Supplied records |

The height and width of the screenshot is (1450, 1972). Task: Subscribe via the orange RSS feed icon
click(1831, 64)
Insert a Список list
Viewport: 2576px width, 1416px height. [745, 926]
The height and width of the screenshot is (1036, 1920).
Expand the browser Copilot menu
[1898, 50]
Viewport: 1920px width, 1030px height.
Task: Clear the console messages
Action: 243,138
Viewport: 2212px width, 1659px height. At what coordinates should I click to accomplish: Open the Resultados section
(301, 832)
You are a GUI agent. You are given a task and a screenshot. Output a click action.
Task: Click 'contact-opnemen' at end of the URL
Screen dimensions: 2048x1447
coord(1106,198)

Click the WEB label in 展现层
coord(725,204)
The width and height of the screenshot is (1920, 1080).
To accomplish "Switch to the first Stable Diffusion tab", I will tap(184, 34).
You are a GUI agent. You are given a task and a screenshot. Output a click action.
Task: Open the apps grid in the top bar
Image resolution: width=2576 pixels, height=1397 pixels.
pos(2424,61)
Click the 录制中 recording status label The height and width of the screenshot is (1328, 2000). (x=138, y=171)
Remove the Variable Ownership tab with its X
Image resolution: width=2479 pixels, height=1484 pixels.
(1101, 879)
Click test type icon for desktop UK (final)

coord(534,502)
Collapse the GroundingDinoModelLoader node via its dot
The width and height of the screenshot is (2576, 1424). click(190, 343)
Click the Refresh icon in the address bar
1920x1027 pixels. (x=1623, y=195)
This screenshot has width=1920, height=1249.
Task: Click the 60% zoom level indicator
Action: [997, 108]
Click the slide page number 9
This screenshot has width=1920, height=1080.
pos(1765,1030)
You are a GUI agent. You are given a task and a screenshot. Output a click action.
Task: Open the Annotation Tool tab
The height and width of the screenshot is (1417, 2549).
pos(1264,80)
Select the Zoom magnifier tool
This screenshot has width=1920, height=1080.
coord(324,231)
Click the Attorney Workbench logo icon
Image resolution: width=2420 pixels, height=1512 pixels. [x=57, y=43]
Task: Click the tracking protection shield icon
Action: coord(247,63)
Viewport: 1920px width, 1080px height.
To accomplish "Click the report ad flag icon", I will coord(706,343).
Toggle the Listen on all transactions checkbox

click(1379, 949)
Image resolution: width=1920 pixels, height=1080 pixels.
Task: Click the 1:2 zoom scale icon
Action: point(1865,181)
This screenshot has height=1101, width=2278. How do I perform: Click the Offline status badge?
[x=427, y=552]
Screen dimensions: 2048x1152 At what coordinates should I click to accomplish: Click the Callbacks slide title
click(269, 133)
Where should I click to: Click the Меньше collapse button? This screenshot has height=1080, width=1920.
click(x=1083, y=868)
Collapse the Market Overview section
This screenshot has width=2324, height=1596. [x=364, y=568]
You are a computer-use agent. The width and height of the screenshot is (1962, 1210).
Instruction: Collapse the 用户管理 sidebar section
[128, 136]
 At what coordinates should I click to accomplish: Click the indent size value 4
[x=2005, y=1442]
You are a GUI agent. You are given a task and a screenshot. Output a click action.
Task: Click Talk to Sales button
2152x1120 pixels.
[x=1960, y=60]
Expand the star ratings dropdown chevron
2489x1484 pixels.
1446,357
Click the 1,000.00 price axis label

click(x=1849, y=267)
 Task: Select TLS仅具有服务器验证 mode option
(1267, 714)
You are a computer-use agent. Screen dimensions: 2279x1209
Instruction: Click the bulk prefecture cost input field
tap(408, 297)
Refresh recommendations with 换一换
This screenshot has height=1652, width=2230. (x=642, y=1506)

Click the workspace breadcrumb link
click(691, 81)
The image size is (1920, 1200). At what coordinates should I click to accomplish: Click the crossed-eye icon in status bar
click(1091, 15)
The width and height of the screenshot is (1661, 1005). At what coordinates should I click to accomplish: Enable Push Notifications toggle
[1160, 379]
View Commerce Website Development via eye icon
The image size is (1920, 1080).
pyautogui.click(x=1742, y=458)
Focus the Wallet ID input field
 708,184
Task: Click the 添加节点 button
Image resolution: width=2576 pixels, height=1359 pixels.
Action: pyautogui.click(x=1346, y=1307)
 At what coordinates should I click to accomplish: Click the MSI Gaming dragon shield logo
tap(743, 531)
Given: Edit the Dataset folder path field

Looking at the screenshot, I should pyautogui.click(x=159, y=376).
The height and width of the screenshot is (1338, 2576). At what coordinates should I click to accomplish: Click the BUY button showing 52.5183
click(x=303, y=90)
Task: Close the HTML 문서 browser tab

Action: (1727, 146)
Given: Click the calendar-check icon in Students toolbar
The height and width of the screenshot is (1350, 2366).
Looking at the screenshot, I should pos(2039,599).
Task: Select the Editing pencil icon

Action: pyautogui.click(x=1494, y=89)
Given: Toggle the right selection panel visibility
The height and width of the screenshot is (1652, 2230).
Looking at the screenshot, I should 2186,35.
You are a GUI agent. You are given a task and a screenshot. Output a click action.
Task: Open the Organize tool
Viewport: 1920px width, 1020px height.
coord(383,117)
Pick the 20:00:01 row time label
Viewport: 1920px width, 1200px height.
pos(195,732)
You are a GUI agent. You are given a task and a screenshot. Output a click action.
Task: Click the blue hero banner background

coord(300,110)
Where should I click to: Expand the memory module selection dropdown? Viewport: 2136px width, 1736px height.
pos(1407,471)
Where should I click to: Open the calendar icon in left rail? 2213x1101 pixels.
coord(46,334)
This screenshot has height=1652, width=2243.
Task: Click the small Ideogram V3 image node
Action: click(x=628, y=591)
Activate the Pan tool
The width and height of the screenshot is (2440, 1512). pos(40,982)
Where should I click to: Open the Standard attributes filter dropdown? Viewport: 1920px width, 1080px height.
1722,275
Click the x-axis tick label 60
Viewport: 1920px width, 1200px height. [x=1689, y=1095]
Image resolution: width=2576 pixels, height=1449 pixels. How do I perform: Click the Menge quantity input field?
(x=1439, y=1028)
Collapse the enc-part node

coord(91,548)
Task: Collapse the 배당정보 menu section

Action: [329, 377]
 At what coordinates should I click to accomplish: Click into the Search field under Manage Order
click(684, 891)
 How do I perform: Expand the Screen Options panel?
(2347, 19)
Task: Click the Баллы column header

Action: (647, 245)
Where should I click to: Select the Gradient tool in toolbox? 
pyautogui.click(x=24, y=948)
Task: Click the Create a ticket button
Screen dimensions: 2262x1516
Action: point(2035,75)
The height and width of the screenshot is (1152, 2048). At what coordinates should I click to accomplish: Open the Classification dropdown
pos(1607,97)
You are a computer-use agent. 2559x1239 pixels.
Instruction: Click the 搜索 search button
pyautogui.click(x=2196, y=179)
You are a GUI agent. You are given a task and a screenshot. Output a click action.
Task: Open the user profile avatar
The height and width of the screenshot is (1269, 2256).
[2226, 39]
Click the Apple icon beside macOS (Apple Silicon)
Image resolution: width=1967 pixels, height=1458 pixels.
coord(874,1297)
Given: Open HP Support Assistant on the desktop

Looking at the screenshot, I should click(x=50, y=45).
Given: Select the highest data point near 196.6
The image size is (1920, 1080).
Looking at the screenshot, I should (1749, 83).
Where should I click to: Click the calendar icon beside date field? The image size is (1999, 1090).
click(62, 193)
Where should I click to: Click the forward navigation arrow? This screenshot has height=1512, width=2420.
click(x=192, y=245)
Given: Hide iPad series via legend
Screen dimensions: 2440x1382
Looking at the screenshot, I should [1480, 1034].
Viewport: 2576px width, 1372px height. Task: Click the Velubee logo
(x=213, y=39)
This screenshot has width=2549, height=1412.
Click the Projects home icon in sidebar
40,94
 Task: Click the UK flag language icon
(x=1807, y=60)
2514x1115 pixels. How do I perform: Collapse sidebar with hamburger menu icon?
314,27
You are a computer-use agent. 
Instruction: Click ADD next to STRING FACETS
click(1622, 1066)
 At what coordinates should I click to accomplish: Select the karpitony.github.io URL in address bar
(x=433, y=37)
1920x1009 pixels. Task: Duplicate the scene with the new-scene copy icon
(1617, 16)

Assignment | Only the lines above starting at the line that holds "Click the workspace breadcrumb link" and ending at the line that holds "Task: Click the 添加节点 button" are to be repeated, exactly and in full.

Response |
Click the workspace breadcrumb link
click(691, 81)
The image size is (1920, 1200). At what coordinates should I click to accomplish: Click the crossed-eye icon in status bar
click(1091, 15)
The width and height of the screenshot is (1661, 1005). At what coordinates should I click to accomplish: Enable Push Notifications toggle
[1160, 379]
View Commerce Website Development via eye icon
The image size is (1920, 1080).
pyautogui.click(x=1742, y=458)
Focus the Wallet ID input field
 708,184
Task: Click the 添加节点 button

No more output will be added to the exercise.